Run in the opposite direction of Visual Studio / VC++. Support for C++11 is slow, and they're currently being crushed in terms of compiler features versus Clang and GCC.

The Present

Visual C++'s C++11 (and C++14 support) is beyond abysmal right now. They lack powerful features that make template metaprogramming in C++ great (using expressions in particular).

  • Using doesn't exist right now. I have spent hours and hours porting great C++11 code with using to VC++, only to have it break it certain places, snap, or just become near damn unmaintainable.

  • Variadic support in the CTP was horrifically terrible, and while it got better for Visual Studio 2013 Preview's version of the compiler, it's still fairly bad at complex variadic and template expressions that obey the standard (and compile fine in GCC and Clang).

  • =delete and =default are pretty much gone from VC++ right now; in the hopeful near future, maybe it will work out (and it should come "soon-ish", according to the roadmap) (I had to implement r-value constructors explicitly for many simple classes all the way down a 8-class inheritance hierarchy once. It was the worst slap in the face, when I watched GCC and Clang users get all of my explicit hardcoded work for free with =default).

  • As a holdover (primarily because of Windows OS code and some binary compatabilities), Empty-Base-Class-Optomizations in VC++ don't work. Don't expect your class hierarchy sizes or member layout to be optimized in the least (watch your ordering in std::tuple when packing variable types).

This is about all the frustrations I've come into contact with so far.
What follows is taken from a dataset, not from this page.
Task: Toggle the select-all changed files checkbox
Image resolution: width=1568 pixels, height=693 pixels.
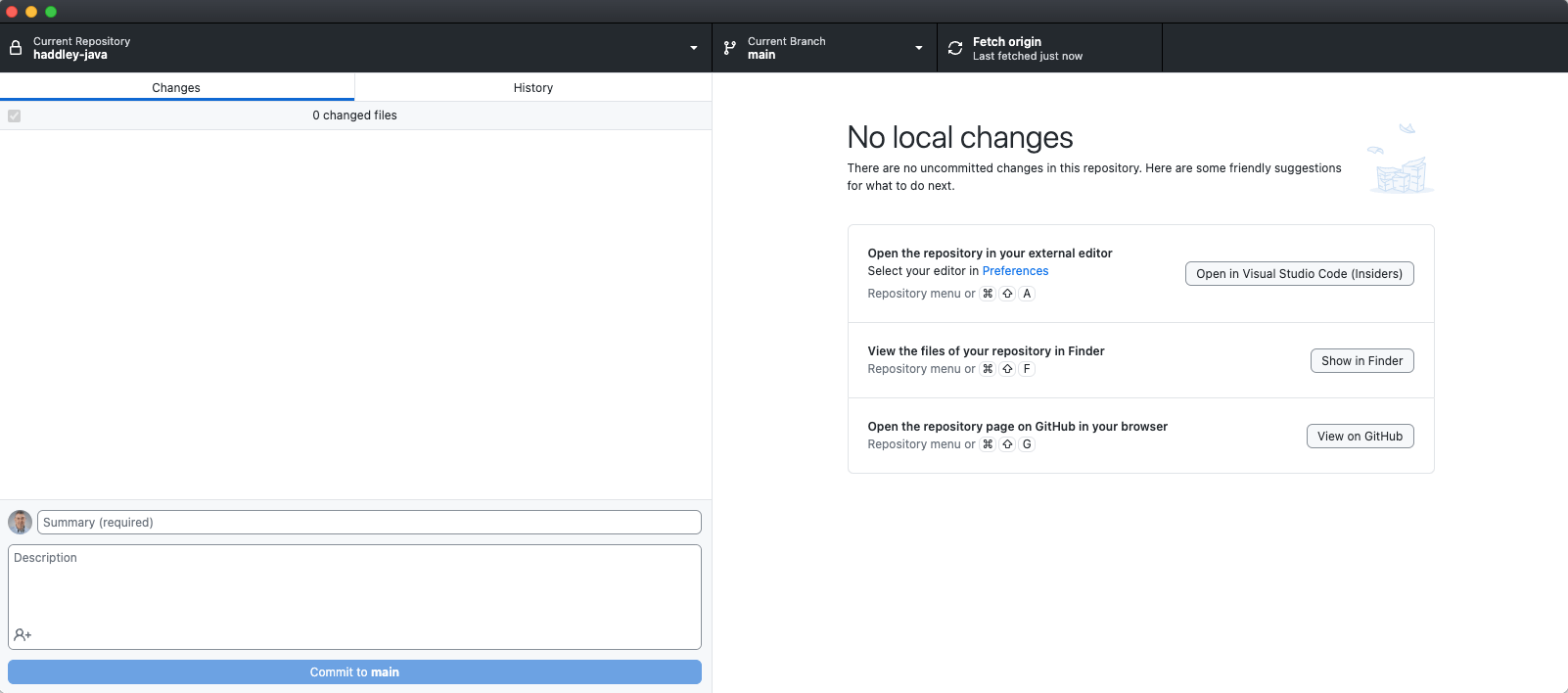Action: (x=15, y=116)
They're work-aroundable -- I have to work with them every day -- but if you want great C++ support, you should jump for GCC or Clang and somehow make it work on your machine.

The Future

If you really want C++11, you will need to wait about a year, and even then Visual Studio 2013's release of VC++ will still be missing a few features (and don't expect them to be bugless either). VC++ for 2013 will also still be critically missing std::move and explicit r-value support in many places, making it painful when you expect things to work.

The Caveat

If you're not a powerful Vim user, you're low on options when it comes to IDEs that you can work with (that play nice with GDB/GCC or Clang).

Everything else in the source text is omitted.